### ABOUT THIS EXERCISE
All lines containing the string "notifications" must be copied from the entries.

### MATERIAL PROVIDED
== == ==

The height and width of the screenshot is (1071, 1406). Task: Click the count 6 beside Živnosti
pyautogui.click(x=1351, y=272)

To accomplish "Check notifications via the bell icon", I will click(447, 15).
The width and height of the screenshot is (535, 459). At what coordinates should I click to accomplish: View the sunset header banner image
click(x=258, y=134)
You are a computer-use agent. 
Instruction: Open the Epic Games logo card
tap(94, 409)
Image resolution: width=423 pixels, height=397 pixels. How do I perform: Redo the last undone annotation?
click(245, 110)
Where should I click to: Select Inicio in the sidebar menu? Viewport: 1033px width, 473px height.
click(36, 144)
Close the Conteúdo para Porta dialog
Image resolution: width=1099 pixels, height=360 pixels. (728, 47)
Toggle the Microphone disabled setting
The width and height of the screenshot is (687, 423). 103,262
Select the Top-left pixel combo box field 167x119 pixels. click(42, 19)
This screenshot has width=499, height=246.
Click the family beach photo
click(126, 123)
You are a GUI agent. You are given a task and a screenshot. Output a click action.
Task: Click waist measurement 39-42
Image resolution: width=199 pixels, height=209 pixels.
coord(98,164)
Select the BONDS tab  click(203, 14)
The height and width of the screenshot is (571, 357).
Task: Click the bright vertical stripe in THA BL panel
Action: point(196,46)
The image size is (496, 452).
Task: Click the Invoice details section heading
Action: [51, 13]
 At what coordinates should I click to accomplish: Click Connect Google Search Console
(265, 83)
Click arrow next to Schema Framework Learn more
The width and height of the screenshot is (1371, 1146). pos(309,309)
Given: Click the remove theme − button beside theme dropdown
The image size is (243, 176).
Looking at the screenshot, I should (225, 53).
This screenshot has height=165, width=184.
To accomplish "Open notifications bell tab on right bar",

== == ==

### SOLUTION FOR THIS PROBLEM
To accomplish "Check notifications via the bell icon", I will click(447, 15).
To accomplish "Open notifications bell tab on right bar",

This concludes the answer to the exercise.